Transformación del agua del océano
La desalinización en 2026 ya no se percibe como una medida de emergencia, sino como una parte esencial del sistema de agua. Con más de 20,000 plantas operativas globalmente, el sector sigue expandiéndose, aunque con desafíos como el alto consumo energético, emisiones potenciales y la gestión de residuos salinos.
Estados Unidos, especialmente en su costa oeste, se enfrenta a la cuestión de la fiabilidad del agua dulce debido a la disminución de nevadas y niveles de embalses. Esta situación lleva a considerar el agua del océano como una fuente regular para satisfacer las necesidades urbanas.
Además del agua de mar, la desalinización de aguas salobres también está ganando popularidad, ya que requiere menos energía. En 2022, la capacidad de desalinización en el país alcanzó los 479 millones de galones diarios, con Florida y California como protagonistas.
La planta de Carlsbad en California es un ejemplo destacado, produciendo cerca de 190 millones de litros diarios, representando el 10% del suministro local. Este tipo de infraestructura abre posibilidades para acuerdos regionales de agua, como el negociado entre Arizona y Nevada.
En el delta del Sacramento y San Joaquín, la planta de desalinización de Antioch procesa hasta 23 millones de litros diarios, asegurando el suministro durante periodos de alta salinidad.
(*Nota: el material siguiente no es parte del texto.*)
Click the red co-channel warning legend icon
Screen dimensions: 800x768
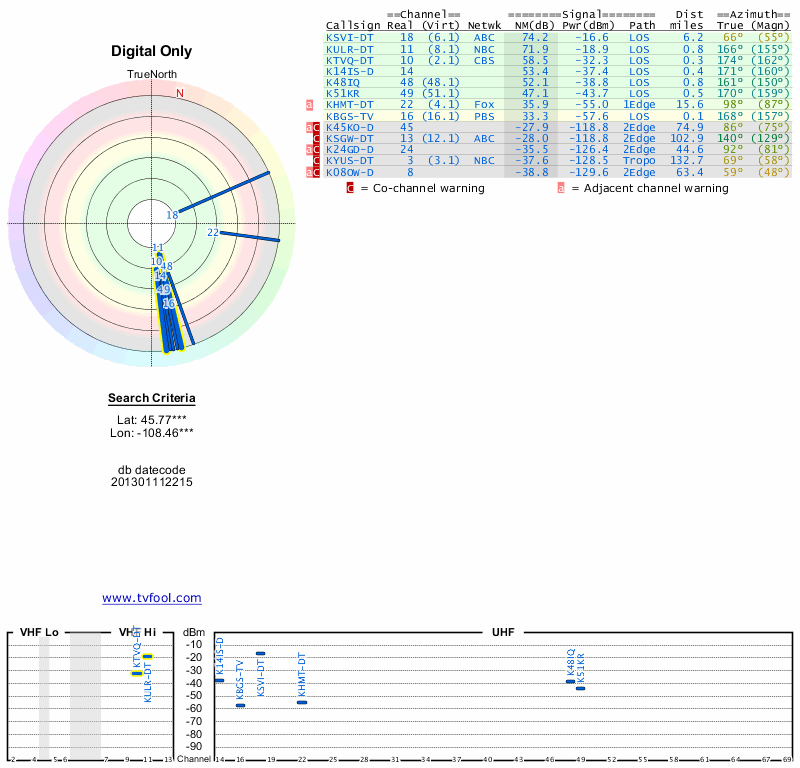[350, 187]
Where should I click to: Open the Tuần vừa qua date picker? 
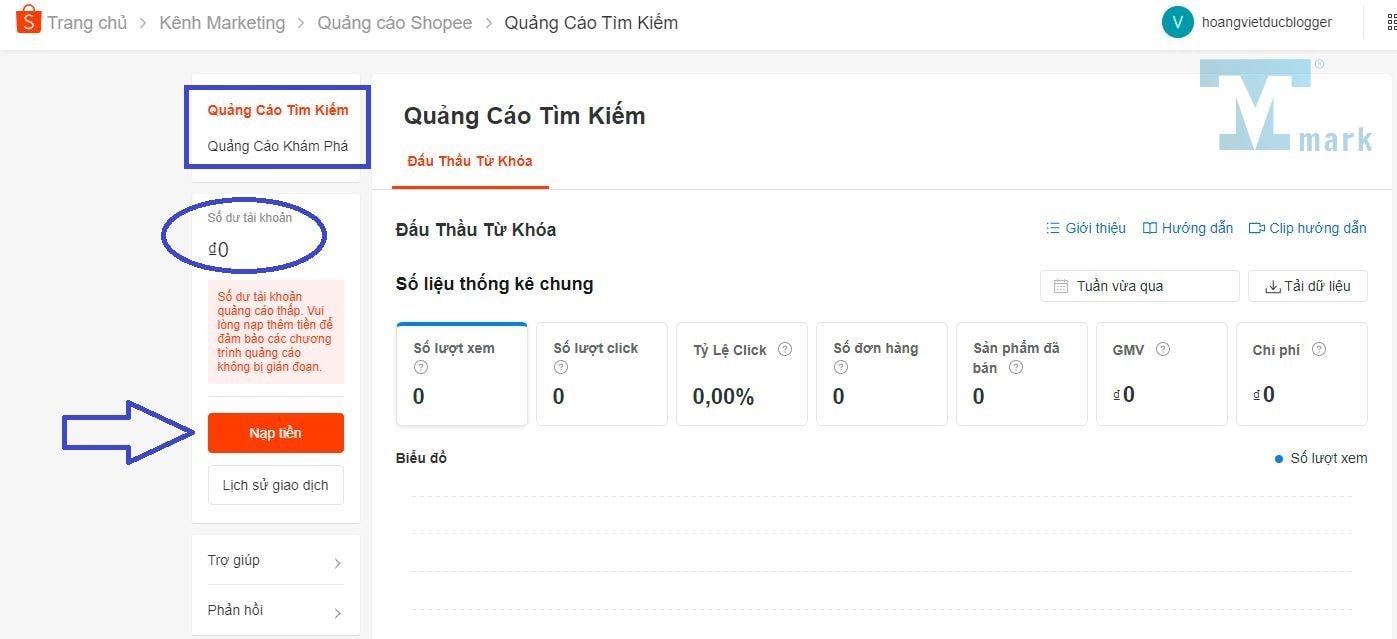pos(1139,286)
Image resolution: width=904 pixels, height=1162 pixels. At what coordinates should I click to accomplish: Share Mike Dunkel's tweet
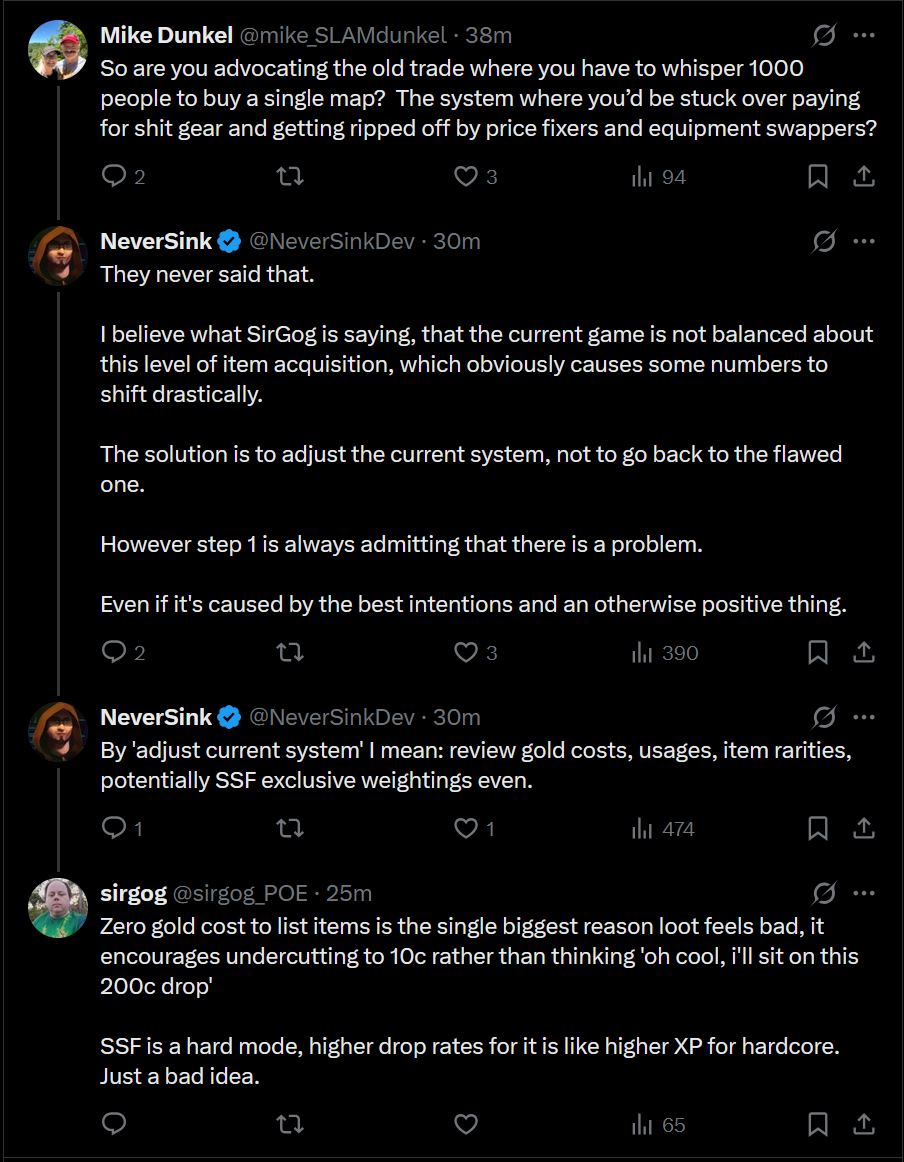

El proceso de ósmosis inversa es clave para convertir agua de mar en potable. Este método utiliza membranas para eliminar sales e impurezas, seguido de una remineralización del agua para hacerla apta para el consumo humano.
La desalinización presenta desafíos ambientales significativos. El alto consumo energético y la generación de salmuera, que debe ser cuidadosamente tratada, son aspectos críticos. Además, las tomas de agua pueden afectar la vida marina si no se manejan adecuadamente.
Las regulaciones en California están impulsando tecnologías más sostenibles, como la mezcla de salmuera con aguas residuales antes de su descarga. Proyectos innovadores, como boyas desalinizadoras impulsadas por energía de las olas, buscan reducir el impacto ambiental y el consumo energético.
En última instancia, la desalinización puede ser una herramienta crucial para las ciudades y la agricultura, pero debe ser parte de un enfoque más amplio que incluya la eficiencia del riego y el reciclaje de agua urbana. Si se implementa con energías renovables y una gestión adecuada de residuos, puede ser fundamental para adaptarse a climas más extremos.